Dr. Dale Greenwalt ’77 is a biochemist who has spent much of his retirement volunteering with the Smithsonian National Museum of History to unearth and discover 46-million-year-old insects fossilized in the Kishenehn oil shale formation in Glacier National Park. A Brainerd native, he began his career teaching math and science in Western Samoa through the Peace Corps. Greenwalt graduated from Bemidji State with his teaching certificate and a master’s degree. He taught middle and high school science for one year before enrolling at Iowa State University to begin working toward his doctorate in comparative biochemistry. He earned his doctorate and then completed a post-doctorate program at the University of Maryland before serving as a professor of biochemistry at San Jose State University, where he focused his research on a membrane protein present in cells that secrete milk. When his wife, Kim Warren, took a job with a pharmaceutical company, the couple moved to Maryland, and Greenwalt joined the research institute of the American Red Cross, continuing his work on the membrane protein. Kim eventually founded a biotechnology company named Poietic Technologies, and Greenwalt served as its director of research. Upon retirement in 2007, he sought out volunteer opportunities to stay active.

Guylaine Haché

Guylaine Haché '04 (center) with BSU President Faith C. Hensrud and Alumni & Foundation Board President Ben McAninch.
Guylaine Haché ’04 (center) with BSU President Faith C. Hensrud and Alumni & Foundation Board President Ben McAninch.

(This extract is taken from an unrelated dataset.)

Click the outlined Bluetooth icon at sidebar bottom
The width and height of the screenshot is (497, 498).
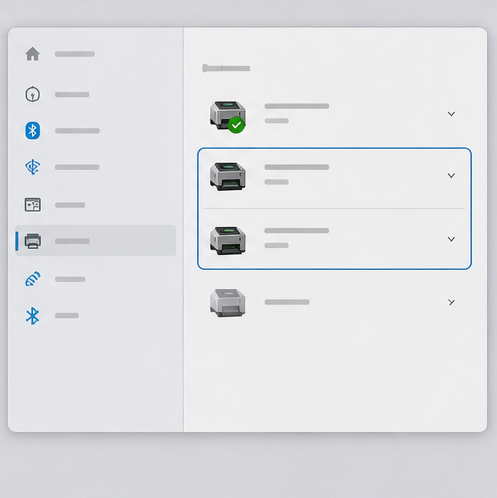pos(33,315)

Dr. Guylaine Haché ’04 is a patent litigation attorney in Chicago. She obtained her bachelor’s degree from Bemidji State University with a double major in biology and chemistry. In 2009, she completed her doctoral dissertation at the University of Minnesota in the Department of Biochemistry, Molecular Biology and Biophysics. Upon completion of her thesis, Haché was awarded the Beatrice Z. Milne and Theodore Brandenburg Award, which recognizes exceptional research by graduate students in the basic biomedical sciences. She then moved on to Northwestern University’s Fienberg School of Medicine in Chicago, where she was a postdoctoral fellow. She was recognized as a finalist for a postdoctoral fellowship by the Life Science Research Foundation. In 2010, she was hired as a technical adviser for Ropes & Gray LLP, a law firm with offices throughout the world. In 2016, she earned her Juris Doctor from the Chicago-Kent College of Law. Now employed by Rakoczy Molino Mazzochi Siwik LLP, Haché represents pharmaceutical companies in patent litigation under the Hatch-Waxman Act and the Biologics Price Competition and Innovation Act. While at Bemidji State, she was a member of the Women’s Hockey team and was named the 2001-01 WCHA Student-Athlete of the Year. She is a five-time marathon finisher and is fluent in French. She lives in Chicago with her wife, Brittany.